Background data at presentation of 10 patients with visual loss due to tumor-related optic neuropathy.

Pt. No.	Gender/age (year)*	Follow-up (months)	Laterality*	Tumor type	Symptoms (duration/months)	Signs
1	F/9.1	4+	B	Post. fossa astrocytoma	Headache, diplopia (2 months)	Esotropia, papilledema
2	M/6.2	8	B	Post. fossa meduloblastoma	Reduced vision, ataxia (2 months)	Reduced vision, papilledema
3	M/8	79	B	Pineal germinoma	Headache, reduced vision, hearing loss (2 months)	Reduced vision, Abnl.
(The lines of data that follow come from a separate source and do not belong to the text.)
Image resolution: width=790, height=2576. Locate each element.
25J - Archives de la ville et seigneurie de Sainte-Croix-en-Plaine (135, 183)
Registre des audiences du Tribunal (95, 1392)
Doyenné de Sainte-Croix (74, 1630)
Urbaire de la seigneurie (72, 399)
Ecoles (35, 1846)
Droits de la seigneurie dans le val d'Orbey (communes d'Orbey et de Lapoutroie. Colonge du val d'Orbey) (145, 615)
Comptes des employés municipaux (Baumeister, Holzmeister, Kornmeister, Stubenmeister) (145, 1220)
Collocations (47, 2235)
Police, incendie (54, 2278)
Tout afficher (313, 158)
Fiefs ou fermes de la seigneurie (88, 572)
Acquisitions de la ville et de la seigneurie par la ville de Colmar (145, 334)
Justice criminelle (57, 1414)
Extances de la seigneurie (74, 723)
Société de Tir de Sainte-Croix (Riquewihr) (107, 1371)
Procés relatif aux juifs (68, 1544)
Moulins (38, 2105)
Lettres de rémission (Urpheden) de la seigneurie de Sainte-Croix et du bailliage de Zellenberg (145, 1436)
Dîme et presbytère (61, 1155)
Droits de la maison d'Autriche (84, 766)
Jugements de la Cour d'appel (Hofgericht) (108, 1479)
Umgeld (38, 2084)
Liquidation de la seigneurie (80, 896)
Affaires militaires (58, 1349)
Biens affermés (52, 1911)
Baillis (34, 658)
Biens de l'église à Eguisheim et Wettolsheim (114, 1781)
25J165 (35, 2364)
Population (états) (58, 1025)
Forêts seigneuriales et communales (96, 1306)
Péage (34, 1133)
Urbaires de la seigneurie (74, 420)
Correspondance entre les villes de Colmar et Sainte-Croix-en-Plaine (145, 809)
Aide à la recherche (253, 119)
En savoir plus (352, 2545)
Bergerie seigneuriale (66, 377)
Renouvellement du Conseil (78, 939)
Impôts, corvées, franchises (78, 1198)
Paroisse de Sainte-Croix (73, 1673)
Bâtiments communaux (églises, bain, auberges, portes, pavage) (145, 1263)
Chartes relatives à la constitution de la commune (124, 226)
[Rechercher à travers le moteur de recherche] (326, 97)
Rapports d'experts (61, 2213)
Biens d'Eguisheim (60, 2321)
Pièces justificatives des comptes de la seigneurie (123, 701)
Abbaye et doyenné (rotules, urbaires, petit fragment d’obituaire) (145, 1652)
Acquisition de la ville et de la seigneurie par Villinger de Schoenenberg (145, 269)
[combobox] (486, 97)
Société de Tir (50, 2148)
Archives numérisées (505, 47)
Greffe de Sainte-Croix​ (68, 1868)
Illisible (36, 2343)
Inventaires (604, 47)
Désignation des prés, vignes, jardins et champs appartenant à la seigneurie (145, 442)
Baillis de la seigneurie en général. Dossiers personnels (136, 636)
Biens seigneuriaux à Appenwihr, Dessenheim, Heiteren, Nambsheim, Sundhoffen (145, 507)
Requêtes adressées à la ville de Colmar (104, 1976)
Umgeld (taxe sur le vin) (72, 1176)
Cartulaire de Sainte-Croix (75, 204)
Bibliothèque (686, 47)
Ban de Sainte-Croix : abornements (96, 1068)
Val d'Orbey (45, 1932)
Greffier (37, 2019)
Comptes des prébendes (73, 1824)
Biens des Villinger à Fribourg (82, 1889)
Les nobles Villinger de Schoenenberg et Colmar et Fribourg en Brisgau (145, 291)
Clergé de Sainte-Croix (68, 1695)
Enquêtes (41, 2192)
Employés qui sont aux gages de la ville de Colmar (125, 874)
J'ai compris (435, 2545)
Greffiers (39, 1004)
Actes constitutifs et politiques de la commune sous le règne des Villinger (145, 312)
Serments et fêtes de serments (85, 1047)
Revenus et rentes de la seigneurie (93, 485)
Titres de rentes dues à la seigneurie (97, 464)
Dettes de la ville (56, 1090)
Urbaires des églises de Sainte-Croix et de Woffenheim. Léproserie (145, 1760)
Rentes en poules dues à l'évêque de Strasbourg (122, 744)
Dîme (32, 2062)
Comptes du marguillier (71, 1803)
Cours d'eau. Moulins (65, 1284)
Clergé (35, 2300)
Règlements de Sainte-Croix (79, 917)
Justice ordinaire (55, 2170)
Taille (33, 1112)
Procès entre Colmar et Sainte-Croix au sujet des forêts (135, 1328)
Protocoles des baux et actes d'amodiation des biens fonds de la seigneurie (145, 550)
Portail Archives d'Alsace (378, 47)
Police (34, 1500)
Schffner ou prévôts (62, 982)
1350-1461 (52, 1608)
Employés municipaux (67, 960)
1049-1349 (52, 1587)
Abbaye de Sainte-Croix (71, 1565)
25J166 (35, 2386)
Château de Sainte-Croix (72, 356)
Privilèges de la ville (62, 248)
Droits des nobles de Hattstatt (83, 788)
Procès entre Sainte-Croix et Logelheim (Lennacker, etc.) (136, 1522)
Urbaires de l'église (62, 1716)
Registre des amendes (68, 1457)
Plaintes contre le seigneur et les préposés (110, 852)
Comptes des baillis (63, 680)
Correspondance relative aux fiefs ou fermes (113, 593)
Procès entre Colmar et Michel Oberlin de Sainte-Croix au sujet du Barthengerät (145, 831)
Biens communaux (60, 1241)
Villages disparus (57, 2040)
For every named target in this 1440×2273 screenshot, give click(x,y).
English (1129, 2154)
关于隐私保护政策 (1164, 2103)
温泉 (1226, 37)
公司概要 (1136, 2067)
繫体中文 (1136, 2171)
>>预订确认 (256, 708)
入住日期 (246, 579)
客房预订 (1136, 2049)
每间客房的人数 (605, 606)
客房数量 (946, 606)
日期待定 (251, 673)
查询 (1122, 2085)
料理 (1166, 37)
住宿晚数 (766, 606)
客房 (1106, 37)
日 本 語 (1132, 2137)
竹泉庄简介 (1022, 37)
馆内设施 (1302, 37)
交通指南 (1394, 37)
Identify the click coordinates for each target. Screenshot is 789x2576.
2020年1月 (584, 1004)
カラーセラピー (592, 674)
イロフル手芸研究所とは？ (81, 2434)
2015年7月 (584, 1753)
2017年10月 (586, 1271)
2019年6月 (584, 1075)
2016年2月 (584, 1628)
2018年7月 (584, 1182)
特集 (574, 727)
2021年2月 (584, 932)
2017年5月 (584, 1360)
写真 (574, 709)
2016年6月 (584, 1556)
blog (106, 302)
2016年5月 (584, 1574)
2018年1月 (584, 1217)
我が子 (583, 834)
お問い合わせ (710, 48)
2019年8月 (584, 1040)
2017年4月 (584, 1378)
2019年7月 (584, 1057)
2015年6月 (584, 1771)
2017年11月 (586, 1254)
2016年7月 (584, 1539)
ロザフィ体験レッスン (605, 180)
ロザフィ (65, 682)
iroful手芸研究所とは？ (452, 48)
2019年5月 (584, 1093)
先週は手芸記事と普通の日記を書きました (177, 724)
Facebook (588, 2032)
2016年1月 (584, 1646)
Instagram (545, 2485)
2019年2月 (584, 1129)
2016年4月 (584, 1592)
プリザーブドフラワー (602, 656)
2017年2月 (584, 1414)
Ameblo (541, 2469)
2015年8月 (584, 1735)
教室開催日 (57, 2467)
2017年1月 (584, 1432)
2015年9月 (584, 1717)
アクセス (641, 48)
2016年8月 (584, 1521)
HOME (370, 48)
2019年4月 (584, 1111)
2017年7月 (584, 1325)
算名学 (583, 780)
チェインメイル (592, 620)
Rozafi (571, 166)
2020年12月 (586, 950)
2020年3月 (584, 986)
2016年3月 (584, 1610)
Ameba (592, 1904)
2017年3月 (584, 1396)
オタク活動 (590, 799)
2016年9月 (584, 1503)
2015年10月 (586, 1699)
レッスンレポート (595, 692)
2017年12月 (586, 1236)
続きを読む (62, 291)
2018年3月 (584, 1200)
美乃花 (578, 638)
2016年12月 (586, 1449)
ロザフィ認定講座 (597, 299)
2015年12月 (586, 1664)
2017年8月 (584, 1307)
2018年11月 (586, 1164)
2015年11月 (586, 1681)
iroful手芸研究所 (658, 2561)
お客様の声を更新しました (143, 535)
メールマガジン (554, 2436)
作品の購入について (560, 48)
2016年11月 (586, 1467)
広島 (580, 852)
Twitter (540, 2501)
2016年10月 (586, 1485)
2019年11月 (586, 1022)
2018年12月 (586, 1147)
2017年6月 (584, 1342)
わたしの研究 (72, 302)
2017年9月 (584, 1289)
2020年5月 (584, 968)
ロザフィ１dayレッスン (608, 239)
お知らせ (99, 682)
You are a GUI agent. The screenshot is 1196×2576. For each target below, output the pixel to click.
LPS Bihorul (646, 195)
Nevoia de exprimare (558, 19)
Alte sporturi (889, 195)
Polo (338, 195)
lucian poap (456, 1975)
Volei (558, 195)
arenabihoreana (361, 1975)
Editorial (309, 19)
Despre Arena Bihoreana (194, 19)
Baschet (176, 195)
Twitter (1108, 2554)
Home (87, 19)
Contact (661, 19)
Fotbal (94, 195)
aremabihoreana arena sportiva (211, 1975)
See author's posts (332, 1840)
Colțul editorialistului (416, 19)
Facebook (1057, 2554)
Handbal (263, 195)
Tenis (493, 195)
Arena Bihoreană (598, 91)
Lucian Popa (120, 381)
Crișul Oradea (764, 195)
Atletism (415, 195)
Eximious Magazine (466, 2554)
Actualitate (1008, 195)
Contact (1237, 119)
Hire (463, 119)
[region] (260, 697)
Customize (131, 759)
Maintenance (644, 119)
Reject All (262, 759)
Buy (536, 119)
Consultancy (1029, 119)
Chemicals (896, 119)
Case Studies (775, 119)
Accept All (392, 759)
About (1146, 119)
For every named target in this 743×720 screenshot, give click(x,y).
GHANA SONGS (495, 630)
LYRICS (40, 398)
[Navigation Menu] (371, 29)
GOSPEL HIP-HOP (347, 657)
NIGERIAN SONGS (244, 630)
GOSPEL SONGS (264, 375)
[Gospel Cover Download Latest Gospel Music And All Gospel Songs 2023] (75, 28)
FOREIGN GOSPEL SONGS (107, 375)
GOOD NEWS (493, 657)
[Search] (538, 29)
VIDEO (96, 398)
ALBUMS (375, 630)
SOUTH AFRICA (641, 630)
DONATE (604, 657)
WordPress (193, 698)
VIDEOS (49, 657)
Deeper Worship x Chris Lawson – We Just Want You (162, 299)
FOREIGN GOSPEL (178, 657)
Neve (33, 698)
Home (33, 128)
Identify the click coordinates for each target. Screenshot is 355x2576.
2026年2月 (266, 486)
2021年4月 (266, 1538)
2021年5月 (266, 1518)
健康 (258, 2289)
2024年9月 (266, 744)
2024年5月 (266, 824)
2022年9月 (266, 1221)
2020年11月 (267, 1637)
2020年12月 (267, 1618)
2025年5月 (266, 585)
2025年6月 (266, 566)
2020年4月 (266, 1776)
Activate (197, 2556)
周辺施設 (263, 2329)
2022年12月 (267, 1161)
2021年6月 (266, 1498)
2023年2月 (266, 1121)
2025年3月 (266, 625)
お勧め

EOM (Parinaud), papilledema
4	M/7.1	12	B	Craniopharyngioma	Diplopia, falls (0.5 months)	Reduced vision, papilledema
5	M/5	75	B	Craniopharyngioma	Headache	Reduced vision, papilledema
6	F/5	48	B	Craniopharyngioma	Reduced vision, headache (3 months)	Reduced vision, exotropia, optic atrophy
7	F/2.5	45	M	Craniopharyngioma	None	Reduced vision, esotropia, mono-nystagmus, papilledema
8	M/6	192	M	Optic nerve glioma‡	None (Strabismus since birth)	Reduced vision, VF hemianopia, optic atrophy
9	F/9	113	M	Optic nerve glioma	Headache, proptosis, reduced vision (8 months)	Reduced vision, VF hemianopia, optic atrophy
10	F/12	26	M	Optic nerve glioma	Proptosis (1 months)	Proptosis, reduced vision, swollen disk, CVO

Two children were totally asymptomatic at diagnosis. Seven of the eight symptomatic children had ocular symptoms already at presentation for the underlying disease. These included blurred vision (n = 4) with “bumping into objects” (in patient 3), diplopia (n = 2), and proptosis (n = 2). The diagnosis of the tumor was made on routine examination in two patients, during neuroimaging for neurofibromatosis type 1 in one patient, and during evaluation for new-onset strabismus, noted by the parents, in one patient. CVO, central vein occlusion; EOM, extraocular movement; M, monocular; B, bilateral; VF, visual field. *At presentation; ⁺Parents refused follow-up; ^‡Neurofibromatosis.